Tags: , , , Motivational
4 Comments to “How to Handle Rejection”
  1. Becca Niday says:

    Jenny – “Love yourself and treat yourself well” is such a GREAT reminder for everything. Well said and thank you!

  2. G.E. Moon II says:

    Great information! Thank you for sharing this. You should think about becoming a dating coach! 🙂

    Yours In Health!

    G.E. Moon II
    http://www.AbundantHealthCenter.com

  3. TDRR says:

    I love the movie “What about Bob”

    I keep handwritten daily journals. I just came out of a 7 year relationship, had 2 daughters, blah blah blah….

    I like to look back and see how my mind and emotions have evolved since the split.

    Like Bob, I think I handle rejection pretty well. No need to obsess over one fish.

  4. Todd says:

    Two main points on Rejection:

    1) The fact that there are articles written on how to Handle Rejection is a reflection on WHY people aren’t just “playing games” by not being direct about rejecting others. People don’t like being rejected to their face. At all. One theoretically CAN part ways with someone in a manner that’s more like a “phased withdrawl” if no relationship or anything was established between the two, but few are good at it. Many of the people who get upset and say “I wish they just would have sat me down and told me to my face instead of ‘being busy’ and just disappearing!” — a vast majority of such folks who get real upset about that are folks who get real upset at rejection. And the other person can’t assume they’d handle rejection well, since most people can’t.

    2) There are good ways to prevent a bad rejection… or preventive ways to lessen the potential blow if it comes. Because in the end, it’s all psychological. We all DO care what other people think….
    a) Don’t set your expectations up too high. Just because they seem to like you, don’t have your dreams run wild of being “together” with them and let that marinate. You’ll see ANY sort of rejection as them being an a-hole, and it will also prevent you from….

    b) … keeping an eye on their real interest. People have mixed feelings, hence, mixed signals to some degree. You shouldn’t freak out about it, but expect it and accept it. They can end up being benign or what should be pretty benign could not be for them. When you can read someone well, you know what to expect, and hurt will be less. It’s not about “getting” someone — it’s about finding a good match. Many many times when they reject you, even if they didn’t, it wouldn’t have been a good match anyway once your “honeymoon” feelings passed.
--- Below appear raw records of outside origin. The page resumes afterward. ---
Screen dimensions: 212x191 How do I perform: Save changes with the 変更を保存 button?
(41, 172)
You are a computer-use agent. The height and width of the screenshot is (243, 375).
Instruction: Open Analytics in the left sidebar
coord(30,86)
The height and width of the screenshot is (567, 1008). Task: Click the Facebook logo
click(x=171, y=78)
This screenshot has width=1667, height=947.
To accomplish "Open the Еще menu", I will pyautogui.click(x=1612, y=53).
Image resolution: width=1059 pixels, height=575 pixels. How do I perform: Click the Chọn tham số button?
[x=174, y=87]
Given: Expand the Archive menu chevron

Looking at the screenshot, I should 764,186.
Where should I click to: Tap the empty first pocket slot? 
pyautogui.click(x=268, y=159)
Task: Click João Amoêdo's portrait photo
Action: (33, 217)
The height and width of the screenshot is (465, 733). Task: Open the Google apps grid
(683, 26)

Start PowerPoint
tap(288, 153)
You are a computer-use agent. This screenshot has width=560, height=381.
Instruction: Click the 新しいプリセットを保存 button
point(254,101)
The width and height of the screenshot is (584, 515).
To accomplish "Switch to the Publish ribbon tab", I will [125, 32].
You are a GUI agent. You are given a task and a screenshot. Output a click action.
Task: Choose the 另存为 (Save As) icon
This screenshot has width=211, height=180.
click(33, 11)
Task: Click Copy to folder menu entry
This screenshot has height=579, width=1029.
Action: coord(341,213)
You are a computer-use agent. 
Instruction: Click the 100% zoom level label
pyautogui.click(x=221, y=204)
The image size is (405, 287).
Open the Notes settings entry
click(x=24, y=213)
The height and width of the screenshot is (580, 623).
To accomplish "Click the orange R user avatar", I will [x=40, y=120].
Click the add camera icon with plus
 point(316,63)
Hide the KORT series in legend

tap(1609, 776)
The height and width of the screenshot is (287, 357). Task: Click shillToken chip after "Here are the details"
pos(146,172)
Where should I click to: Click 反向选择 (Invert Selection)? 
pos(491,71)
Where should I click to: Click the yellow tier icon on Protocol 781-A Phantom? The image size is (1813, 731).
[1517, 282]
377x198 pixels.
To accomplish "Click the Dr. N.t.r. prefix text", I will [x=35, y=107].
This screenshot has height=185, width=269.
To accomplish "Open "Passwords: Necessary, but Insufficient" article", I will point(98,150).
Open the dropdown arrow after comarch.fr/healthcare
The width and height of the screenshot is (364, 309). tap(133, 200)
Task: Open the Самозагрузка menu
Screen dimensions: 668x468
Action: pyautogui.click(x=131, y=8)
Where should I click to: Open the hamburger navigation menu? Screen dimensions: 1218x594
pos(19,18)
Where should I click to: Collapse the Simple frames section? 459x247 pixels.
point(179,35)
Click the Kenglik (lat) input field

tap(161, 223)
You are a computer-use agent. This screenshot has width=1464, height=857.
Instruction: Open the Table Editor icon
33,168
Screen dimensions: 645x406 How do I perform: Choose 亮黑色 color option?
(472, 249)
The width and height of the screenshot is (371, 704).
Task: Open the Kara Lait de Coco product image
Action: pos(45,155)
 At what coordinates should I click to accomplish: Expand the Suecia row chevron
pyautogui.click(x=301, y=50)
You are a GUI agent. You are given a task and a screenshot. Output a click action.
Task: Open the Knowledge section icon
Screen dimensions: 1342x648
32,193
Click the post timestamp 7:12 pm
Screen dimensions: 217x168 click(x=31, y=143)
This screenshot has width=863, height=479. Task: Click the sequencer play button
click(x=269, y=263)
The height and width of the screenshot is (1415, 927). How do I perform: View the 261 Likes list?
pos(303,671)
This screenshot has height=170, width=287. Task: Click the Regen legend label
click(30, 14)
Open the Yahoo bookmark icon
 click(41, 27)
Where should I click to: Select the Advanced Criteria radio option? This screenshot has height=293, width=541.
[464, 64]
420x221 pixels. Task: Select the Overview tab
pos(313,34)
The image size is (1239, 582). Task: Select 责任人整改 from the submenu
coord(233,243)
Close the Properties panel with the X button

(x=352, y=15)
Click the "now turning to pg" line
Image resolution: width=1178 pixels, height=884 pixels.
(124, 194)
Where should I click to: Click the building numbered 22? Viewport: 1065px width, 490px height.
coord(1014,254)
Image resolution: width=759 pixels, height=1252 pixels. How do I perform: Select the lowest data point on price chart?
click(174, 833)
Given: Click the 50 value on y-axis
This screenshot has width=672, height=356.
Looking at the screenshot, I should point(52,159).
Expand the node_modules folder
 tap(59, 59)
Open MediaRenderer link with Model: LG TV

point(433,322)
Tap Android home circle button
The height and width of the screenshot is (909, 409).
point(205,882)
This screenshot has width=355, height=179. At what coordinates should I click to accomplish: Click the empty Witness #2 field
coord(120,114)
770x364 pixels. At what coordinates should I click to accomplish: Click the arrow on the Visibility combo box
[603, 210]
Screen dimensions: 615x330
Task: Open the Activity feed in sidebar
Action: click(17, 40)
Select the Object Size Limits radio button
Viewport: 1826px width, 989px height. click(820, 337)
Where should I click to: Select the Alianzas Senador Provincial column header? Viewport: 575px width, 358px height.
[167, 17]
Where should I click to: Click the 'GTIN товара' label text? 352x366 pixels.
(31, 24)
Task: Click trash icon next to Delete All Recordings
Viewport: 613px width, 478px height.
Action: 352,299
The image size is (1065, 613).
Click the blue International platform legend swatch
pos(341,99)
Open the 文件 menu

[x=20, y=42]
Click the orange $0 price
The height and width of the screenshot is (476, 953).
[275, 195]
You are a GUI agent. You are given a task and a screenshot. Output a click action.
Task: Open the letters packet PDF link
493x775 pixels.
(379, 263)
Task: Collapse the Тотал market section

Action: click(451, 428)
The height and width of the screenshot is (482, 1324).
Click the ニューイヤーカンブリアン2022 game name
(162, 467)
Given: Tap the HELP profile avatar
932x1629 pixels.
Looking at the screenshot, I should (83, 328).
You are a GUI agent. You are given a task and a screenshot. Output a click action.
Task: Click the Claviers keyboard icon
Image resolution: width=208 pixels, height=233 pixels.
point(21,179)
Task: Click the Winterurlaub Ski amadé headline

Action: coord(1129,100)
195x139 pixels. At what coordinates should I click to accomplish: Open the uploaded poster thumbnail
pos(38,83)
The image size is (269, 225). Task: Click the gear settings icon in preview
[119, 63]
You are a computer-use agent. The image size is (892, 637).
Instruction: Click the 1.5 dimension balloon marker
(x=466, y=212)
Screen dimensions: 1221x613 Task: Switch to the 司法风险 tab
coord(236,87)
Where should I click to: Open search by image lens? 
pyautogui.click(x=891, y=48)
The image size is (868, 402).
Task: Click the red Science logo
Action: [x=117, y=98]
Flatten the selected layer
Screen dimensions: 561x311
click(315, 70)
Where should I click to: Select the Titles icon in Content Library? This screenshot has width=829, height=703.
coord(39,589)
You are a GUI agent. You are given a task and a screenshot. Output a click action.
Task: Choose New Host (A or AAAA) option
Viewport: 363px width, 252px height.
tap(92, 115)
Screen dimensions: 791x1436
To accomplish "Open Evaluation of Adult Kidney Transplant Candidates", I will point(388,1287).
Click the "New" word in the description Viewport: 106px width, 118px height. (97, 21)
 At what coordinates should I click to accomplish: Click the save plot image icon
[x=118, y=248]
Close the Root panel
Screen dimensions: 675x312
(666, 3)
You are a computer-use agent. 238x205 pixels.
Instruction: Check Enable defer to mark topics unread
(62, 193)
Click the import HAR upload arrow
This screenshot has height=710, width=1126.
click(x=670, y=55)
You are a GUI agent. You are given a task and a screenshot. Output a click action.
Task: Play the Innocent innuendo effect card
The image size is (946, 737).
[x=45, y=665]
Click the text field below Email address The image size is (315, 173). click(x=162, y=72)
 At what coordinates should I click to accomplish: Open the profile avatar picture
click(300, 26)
    c) Realize by demonstration that it doesn’t mean you’re not “good enough” in society. Guys deal with rejection a lot more because they are the approachers. Sure, it’s not heartbreaking rejections but they do add up, and lead to “ruts” which can get a guy down. How does he SEE that it’s not that he’s not “good enough” when he gets a few too many rejections?

    Have him approach not-great-looking gals… gals a notch of a ‘league’ below him… where he isn’t into them anyway. Where he’s been with a gal notably better looking. This does two things:
    (i) He will get more positive responses. His cool will be better, his swaggar will be better because he doesn’t care anyway… and like a QB to get some confidence in football, it’s like throwing an easy screen pass to get “momentum” going in his game.

    (ii) He will SEE a gal he KNOWS isn’t in his league will reject him sometimes. He will realize that yes, being rejected is not an indicator of not being good enough when the evidence right before you is someone who you know could do better. You will always run into people who aren’t great catches reject people way better than them.

    d) They can have ex’s still in their life they didn’t tell you about… or certain things about you that you’re NOT ashamed of, but just doesn’t match well with you BUT not tell you. You can’t expect people to tell you the truth on why they’re not interested. It’s obviously a touchy subject (hence articles written on how to Handle it)… many times it’s things THEY’RE embarrassed about — like an ex in their life hanging around… or particular things you don’t like that you don’t know he has.